Wednesday, September 23, 2009

CAJAS

Ayer me deje llevar por la entrada del otoño en Hanoi, la suave y deseada temperatura me fue conduciendo por callejas y callejuelas, perdiéndome entre los enrevesados vericuetos del barrio viejo de la ciudad. Tan ensimismado iba en mis pensamientos que apenas veía lo que el diario espectáculo me ofrecía, tan solo pequeños atisbos de realidad que marcaban el rumbo de mis pasos.

Esos olores y la sensación de bienestar me trasladaron hacia el pasado y, en el mismo momento que mis pensamientos se deslizaban por entre las marañas de los recuerdos más antiguos, una escena me sacó de mi abstraimiento. Eran dos chiquillos que estaban jugando en plena calle, aprovechando que era una vía sin salida, por la que no circulaban vehículos.

Me llamaban a través de las rendijas de una caja de madrea desvencijada en la que se habían introducido e, inmediatamente, me impactó aquel recuerdo en el que el chiquillo era yo.

Había dos tipos de cajas las de dentro y las de fuera, las de dentro eran mas divertidas pero las de fuera tampoco eran mancas. Las de fuera eran cajas de cartón de pequeño tamaño con las que construía ciudades (si mi padre fuese Calatrava estaría orgulloso de mi), estas se edificaban de mil formas dependiendo de la distribución de los módulos.

Pero las que realmente eran guay eran las de dentro. Se necesitaba espacio exterior, una caja grande, normalmente de madera, y, por lo menos, un amigo, bueno se podía jugar solo aunque no era lo mismo.

Una vez conseguidos los elementos se podía instalar aquella fabrica de sueños, apenas se necesitaban unos minutos.

El poder que poseen las cajas de adentro es inconmensurable, una vez dentro se forma un espacio atemporal en el que los tejemanejes que realicen los chavales pueden ser mas poderosos que los realizados en ningún cuartel militar. La energía que allí se concentra es suficiente para poder volar a cualquier planeta y las decisiones que en aquel reducto se tomen marcarán toda nuestra vida.

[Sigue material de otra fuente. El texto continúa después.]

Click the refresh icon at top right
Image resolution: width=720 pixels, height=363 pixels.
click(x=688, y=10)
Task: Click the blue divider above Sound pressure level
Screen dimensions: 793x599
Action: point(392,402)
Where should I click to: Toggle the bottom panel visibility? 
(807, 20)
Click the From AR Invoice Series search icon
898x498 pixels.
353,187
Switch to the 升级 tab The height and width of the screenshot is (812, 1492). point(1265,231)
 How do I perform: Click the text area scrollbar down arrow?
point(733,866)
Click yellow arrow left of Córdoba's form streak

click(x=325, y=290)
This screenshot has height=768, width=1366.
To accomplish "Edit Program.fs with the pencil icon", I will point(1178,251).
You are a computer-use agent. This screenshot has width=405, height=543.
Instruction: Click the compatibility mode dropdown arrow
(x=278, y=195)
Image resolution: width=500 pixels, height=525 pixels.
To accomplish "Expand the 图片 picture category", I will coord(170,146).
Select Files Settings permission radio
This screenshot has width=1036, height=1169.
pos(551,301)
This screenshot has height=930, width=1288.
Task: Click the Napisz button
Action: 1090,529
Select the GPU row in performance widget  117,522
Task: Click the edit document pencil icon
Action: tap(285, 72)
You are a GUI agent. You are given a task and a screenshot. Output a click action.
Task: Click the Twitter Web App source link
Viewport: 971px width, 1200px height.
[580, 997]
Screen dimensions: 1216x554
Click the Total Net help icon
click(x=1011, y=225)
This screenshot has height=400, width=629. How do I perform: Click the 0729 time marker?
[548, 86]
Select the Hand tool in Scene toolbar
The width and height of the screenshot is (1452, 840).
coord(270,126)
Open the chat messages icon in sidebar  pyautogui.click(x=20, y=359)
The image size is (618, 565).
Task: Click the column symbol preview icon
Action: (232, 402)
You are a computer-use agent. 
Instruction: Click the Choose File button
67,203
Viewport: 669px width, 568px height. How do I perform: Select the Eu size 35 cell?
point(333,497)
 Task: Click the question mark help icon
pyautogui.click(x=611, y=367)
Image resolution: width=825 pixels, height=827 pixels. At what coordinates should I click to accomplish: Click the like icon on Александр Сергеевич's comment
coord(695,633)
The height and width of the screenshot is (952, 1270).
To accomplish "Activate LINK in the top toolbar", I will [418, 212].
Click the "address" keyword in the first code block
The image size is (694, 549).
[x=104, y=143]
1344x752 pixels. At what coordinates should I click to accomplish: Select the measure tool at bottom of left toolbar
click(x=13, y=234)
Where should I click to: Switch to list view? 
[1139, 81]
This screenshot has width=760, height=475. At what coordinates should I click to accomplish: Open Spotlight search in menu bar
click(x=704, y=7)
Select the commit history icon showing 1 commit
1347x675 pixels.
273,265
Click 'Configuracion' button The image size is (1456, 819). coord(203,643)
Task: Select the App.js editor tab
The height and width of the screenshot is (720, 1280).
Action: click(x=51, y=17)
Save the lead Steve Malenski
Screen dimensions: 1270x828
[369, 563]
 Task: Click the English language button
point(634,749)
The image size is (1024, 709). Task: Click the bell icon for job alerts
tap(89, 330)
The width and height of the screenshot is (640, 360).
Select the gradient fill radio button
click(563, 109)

Cuando los chiquillos me llamaron mi corazón me dio un vuelco, la ocasión era única y, sin pensármelo dos veces, me dispuse a entrar en la caja. Cuando levanté el cubo y vi sus caras de pavor comprendí su negativa a compartir aquel espacio conmigo, en aquel momento la realidad me sacudió, baje la caja lentamente dejándola posada sobre el suelo.

Di la vuelta y me dispuse de nuevo a perderme entre las sensaciones preotoñales del barrio viejo de Hanoi.